Agreed, this example, would mean that the person is, as you accurately put it, is more interested in preserving their own view than finding truth, and who is unable and/or unwilling to see the holes in their arguments. 


But if you were person B, would you walk away right after that statement? _Could_ you walk away right after that statement?

Doing so would not only imply that A has won the argument, but would mean these:
That I have done the same thing.
That I have accused the person of doing it.
That I have lost the argument.
And several others, by extension.

All of which, of course, may not be true.


So apologies, but as a fault of mine, I've got a bigger ego than humility.


----------



## Octavarium (Nov 27, 2012)

Auxuris said:


> Well, you see, sometimes I haven't got any choice.
> 
> People like friends I hang out with, or my mom.
> 
> ...


Ok, so someone says something that's clearly wrong (at least as you see it) and you have an impulse to correct them. Is that right? I know that frustration. Different types pay attention to different things. Logical inconsistencies tend to really stick out and are extremely irritating to NTs, but may be less important to other types. That's not to say that the other types are necessarily less capable of reasoning, but they're probably not looking for the logical holes unless they've specifically decided to focus on them, and they may have different ideas about what they want to get out of the conversation. Are you talking about conversations where both parties were aware it was a debate from the start, or conversations that, perhaps unintentionally, ended up turning into debates? It can be frustrating either way, but how you deal with it will probably depend on which it is.


----------



## Auxuris (Feb 28, 2014)

Octavarium said:


> Are you talking about conversations where both parties were aware it was a debate from the start, or conversations that, perhaps unintentionally, ended up turning into debates?


Ah sincere apologies, regarding your last point, i might have submitted that edited post while you were reading the unedited version. ^^




Octavarium said:


> Ok, so someone says something that's clearly wrong (at least as you see it) and you have an impulse to correct them. Is that right? I know that frustration. Different types pay attention to different things. Logical inconsistencies tend to really stick out and are extremely irritating to NTs, but may be less important to other types.


No, not actually. If that answer is clearly wrong (or at least as I see it), I don't have the impulse to correct them unless it affects me personally. Their errors are their errors, for them to bother, for them to learn. Unless I was feeling particularly altruistic, I wouldn't really care.

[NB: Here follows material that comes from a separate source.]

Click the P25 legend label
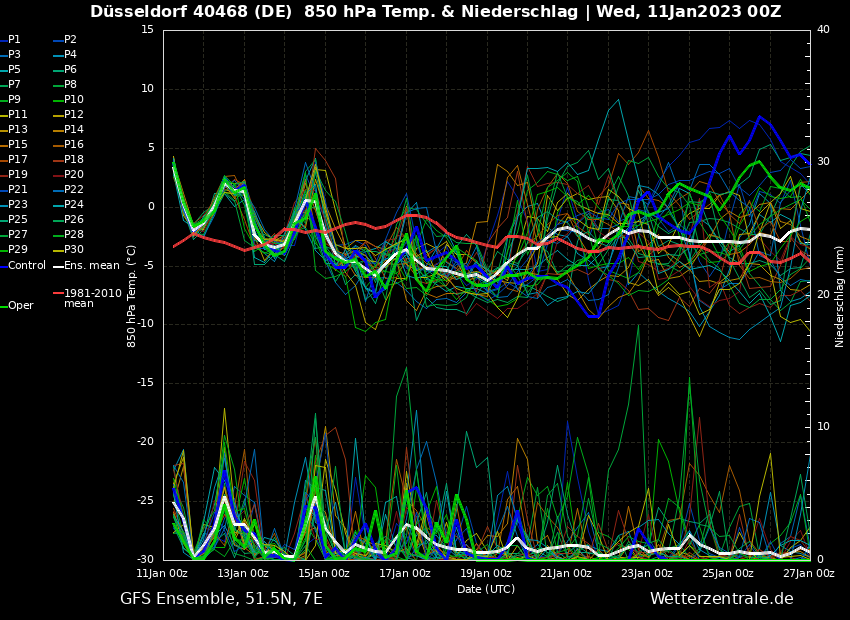The width and height of the screenshot is (850, 620). pos(17,220)
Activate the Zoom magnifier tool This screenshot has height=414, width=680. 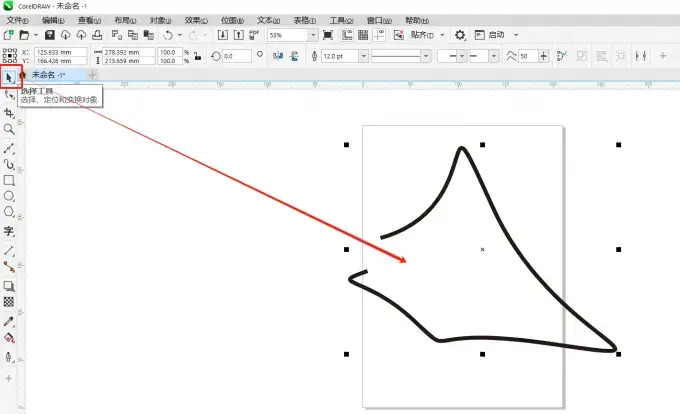(9, 129)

I would however, care, if we're _discussing_ the issue in the first place and an error was made in a statement.




Octavarium said:


> That's not to say that the other types are necessarily less capable of reasoning, but they're probably not looking for the logical holes unless they've specifically decided to focus on them, and they may have different ideas about what they want to get out of the conversation.


I also did not say that _other types_ are less capable of reasoning, but that some people in general do make these mistakes yet they do not care, which is frustrating. Though now you mention it, I do feel that quite a larger amount of other types do have the tendency to conveniently overlook or not instinctively recognise these fallacies. 



Octavarium said:


> It can be frustrating either way, but how you deal with it will probably depend on which it is.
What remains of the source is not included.